Character Development: What is it, and why do writers need it?
“Who are you?”
“No one of consequence.”
“I must know.”
“Get used to disappointment.”
(The Princess Bride)
Character development is the way writers make their characters seem more human. Writers give their characters dreams and aspirations, heartbreak and vices just like in real life. Typically, the best developed characters are the protagonists and their allies, but you’ll occasionally come across a well-developed villain.
Writers need character development because it helps readers connect to the story. If a character is poorly developed or “flat”, readers won’t care about them.
Have you ever connected with a piece of paper?
How about a paper airplane, each crease pressed by the fingers of a five-year-old who dreamed of flying?
Which example did you connect with? You can make people care about your story if you take the time to choose the right words.
There are many ways to get to know your characters, and they’re not unlike getting to know people. You have their appearance and general small talk questions—their name, hometown, age, etc. Then you have my personal favorites, the deeper questions—their philosophies, passions, and motivations.
Some people like to jot down the basics, and others like to interview their characters, asking them questions they can answer for themselves. Personally, I like to throw my characters into a situation and see how they react. Maybe they’ll freak out, maybe they’ll strike up a conversation, or maybe they’ll turn into a dragon and blast somebody with fire. It’s a tossup.
Character Roles: Again, what is it, and why use it?
“‘Inkheart.’ Fenoglio rubbed his aching back. ‘Its title is Inkheart because it’s about a man whose wicked heart is as black as ink, filled with darkness and evil. I still like the title.’” (Inkheart)
Most stories have a protagonist and an antagonist, at least when it comes to adventure stories. Identifying these characters typically isn’t too hard. But a well-developed character should transcend character roles and their stereotypes. Not all protagonists (the main character) are heroic, and not all antagonists are villainous.
The difficulty with categorization comes if one considers the adage “each character is the hero of their own story.” In other words, when writing characters, writers shouldn’t just treat one character like the love interest and another like the villain. If characters are to seem more human, they should be treated like people, not chess pieces.
in a Character’s Shoes
“Don’t judge a man until you have walked two moons in his moccasins.” (Walk Two Moons)
Funny story, in my latest novel, I
actually stole my main
character’s shoes wrote a couple chapters where she had to go barefoot.
Writers, even if your character has to go without shoes, put yourself in their
place and try to understand their perspective. I’m not saying your protagonist
has to think and act exactly like you, but it’s always interesting to get into
the heads of your characters. Once you establish who your character is and what
they think about, it’s a lot easier to write about them.
Who before what.
“I’m Agatha Jordan.”
“What does that mean? Who are you?”
I’m the daughter of divorcees, a part-time mechanic, and a high school graduate who has no idea what to do with her life. Who am I? I don’t even know. But I’m not about to say that.
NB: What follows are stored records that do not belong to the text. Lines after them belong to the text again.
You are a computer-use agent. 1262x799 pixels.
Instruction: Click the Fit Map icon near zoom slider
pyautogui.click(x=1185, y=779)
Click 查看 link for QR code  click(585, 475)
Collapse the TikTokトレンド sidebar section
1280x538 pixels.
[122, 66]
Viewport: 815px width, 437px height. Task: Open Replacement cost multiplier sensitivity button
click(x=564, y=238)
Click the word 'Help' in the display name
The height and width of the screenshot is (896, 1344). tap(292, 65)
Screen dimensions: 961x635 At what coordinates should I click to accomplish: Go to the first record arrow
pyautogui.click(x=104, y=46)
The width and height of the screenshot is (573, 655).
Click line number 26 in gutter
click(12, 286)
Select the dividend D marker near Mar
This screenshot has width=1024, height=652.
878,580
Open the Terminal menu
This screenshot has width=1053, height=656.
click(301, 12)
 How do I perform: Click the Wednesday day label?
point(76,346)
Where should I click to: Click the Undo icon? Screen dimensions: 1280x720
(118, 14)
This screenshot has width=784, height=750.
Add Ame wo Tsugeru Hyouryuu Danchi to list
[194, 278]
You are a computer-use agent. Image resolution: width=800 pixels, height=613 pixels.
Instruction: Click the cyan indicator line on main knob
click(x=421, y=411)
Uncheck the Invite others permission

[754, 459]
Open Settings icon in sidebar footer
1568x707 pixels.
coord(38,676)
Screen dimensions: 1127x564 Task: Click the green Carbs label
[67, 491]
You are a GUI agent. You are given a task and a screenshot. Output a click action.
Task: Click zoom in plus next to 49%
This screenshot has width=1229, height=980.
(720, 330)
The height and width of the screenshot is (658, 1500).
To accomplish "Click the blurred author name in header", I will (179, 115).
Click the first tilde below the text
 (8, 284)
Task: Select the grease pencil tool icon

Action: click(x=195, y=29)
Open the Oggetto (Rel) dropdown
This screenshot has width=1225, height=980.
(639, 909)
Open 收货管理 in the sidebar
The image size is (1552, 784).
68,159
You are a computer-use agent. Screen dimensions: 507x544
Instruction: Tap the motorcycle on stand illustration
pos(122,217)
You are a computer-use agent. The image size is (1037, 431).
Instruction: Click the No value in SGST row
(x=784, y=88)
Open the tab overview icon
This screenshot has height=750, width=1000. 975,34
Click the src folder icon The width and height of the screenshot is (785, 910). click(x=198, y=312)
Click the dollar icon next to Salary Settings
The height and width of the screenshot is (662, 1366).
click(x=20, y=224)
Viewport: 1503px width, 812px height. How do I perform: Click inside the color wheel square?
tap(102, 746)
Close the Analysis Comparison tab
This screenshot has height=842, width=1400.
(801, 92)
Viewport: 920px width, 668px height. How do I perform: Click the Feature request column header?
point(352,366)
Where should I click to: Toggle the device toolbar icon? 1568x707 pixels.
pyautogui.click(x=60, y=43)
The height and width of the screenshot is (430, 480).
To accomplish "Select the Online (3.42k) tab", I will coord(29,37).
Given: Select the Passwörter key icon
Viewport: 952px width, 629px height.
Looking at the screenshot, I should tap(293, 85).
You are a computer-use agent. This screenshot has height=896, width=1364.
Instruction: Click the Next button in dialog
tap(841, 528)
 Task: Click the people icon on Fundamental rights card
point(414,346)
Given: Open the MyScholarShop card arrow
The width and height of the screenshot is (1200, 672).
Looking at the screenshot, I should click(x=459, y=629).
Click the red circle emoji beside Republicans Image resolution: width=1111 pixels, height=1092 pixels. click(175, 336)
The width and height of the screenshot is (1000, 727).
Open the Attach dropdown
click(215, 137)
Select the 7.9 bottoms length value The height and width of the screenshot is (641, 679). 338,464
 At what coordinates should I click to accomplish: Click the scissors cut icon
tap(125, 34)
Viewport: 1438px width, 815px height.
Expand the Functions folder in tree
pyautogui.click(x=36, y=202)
When I took journalism in college, they taught us when conducting an interview to focus on “The Five W’s and an H”, also known as who, what, when, where, why, and how. When it comes to developing your characters, whether or not you choose to conduct a character interview, make sure you establish who your character is before that what role the character plays. Just as the who comes before the what in the Five W’s and an H, so the development should come before assigned roles.
Give your characters a chance to be human before you try to shove them into a box. Focus on writing about people. Supersede stereotypes. And your characters just might surprise you and your readers.
Let’s chat! Which do you work on first, character development or character roles? How do you develop your characters? Do you interview them or just jot down the basics? Which is your favorite character type to write about?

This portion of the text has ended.